Os heróis da Youth League que se fixaram na equipa principal

Os heróis da Youth League que se fixaram na equipa principal

Dos jogadores que conquistaram há um ano a UEFA Youth League seis conseguiram concretizar o sonho de chegarem à equipa principal do F. C. Porto: Diogo Costa, Diogo Leite, Tomás Esteves, Vítor Ferreira, Romário Baró e Fábio Silva.

Para assinalar o feito inédito por uma equipa júnior portuguesa, o JN falou com os seis protagonistas sobre a importância da conquista e as memórias desse dia 29 de abril de 2019.

Eis as perguntas:

1. Que significado tem esta conquista da UEFA Youth League numa carreira em fase inicial?

2. Qual a principal memória que guarda do dia da vitória na final sobre o Chelsea?

Diogo Costa, 20 anos, Guarda-redes

1. Esta conquista deixou-me muito orgulhoso pelo trabalho e esforço diário de lutar para ser o melhor guarda redes possível. Motivou-me para continuar o meu percurso.

2. É difícil escolher um momento específico, porque esse dia foi todo incrível. A ansiedade, a adrenalina do jogo e, depois de tudo, a festa com os nossos adeptos e a nossa família.

Diogo Leite, 21 anos, Defesa central

1. Qualquer jogador vive de títulos e, para mim, esta é uma conquista equivalente a uma Liga dos Campeões, só que em idade jovem. É uma vitória muito importante.

2. O apito final trouxe vários sentimentos, sobretudo de justiça. Mas o dia da final, em geral, marcou-me muito. Foi uma envolvência única e inesquecível.

Tomás Esteves, 18 anos, Defesa direito

1. Significou muito. Até agora é o título que mais me diz e o que me traz mais saudade e alegria quando penso nele. Gostava de voltar a viver isto tudo outra vez.

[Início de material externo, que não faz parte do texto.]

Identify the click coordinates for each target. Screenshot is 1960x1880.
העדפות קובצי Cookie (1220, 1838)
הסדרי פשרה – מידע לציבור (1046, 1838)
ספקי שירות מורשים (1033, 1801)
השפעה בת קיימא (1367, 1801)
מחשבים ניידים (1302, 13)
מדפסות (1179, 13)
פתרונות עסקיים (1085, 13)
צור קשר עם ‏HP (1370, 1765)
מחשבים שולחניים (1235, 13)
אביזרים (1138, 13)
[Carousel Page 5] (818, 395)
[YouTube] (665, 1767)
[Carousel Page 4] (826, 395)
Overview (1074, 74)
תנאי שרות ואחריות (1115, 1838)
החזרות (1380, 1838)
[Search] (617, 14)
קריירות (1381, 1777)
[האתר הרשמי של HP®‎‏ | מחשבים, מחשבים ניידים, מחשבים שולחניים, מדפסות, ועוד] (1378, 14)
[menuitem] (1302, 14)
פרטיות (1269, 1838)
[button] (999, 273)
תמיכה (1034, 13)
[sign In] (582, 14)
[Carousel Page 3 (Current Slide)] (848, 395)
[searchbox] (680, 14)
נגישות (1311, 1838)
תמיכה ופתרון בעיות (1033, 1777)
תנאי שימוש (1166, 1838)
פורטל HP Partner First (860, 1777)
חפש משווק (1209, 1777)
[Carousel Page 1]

2. A principal memória que guardo desta conquista é o momento em que a equipa está toda a festejar, enquanto levantávamos a taça. Foi um momento surreal.

Vítor Ferreira, 20 anos, Médio

1. Foi ótimo. Ganhámos a maior prova europeia de juniores e, depois, o campeonato. Ganhar esses dois troféus no meu último ano de formação foi muito bom.

2. É aquele momento, já de madrugada, altas horas, quando estava no hotel com o Rodrigo Valente e o Tomás Esteves e me apercebi o que tínhamos acabado de ganhar.

Romário Baró, 20 anos, Médio

1. Esta conquista significou muito não só para mim, mas também para todos os meus colegas. Significou a confirmação de todo o potencial que a nossa formação tem.

2. Aquela recordação que nunca esquecerei é o apito final do árbitro [François Letexier]. Foi, até ao momento, o apito final mais feliz da minha curta carreira.

Fábio Silva, 17 anos, Avançado

1. Esta vitória teve um peso muito grande não só na minha carreira, mas também em toda a formação do F. C. Porto. Foi a minha melhor época em termos coletivos e individuais.

2.Quando o árbitro apita, são muitos os sentimentos. Depois, há a festa no hotel, todos juntos, e quando somos recebidos no aeroporto por aquele mar azul. Estava incrível.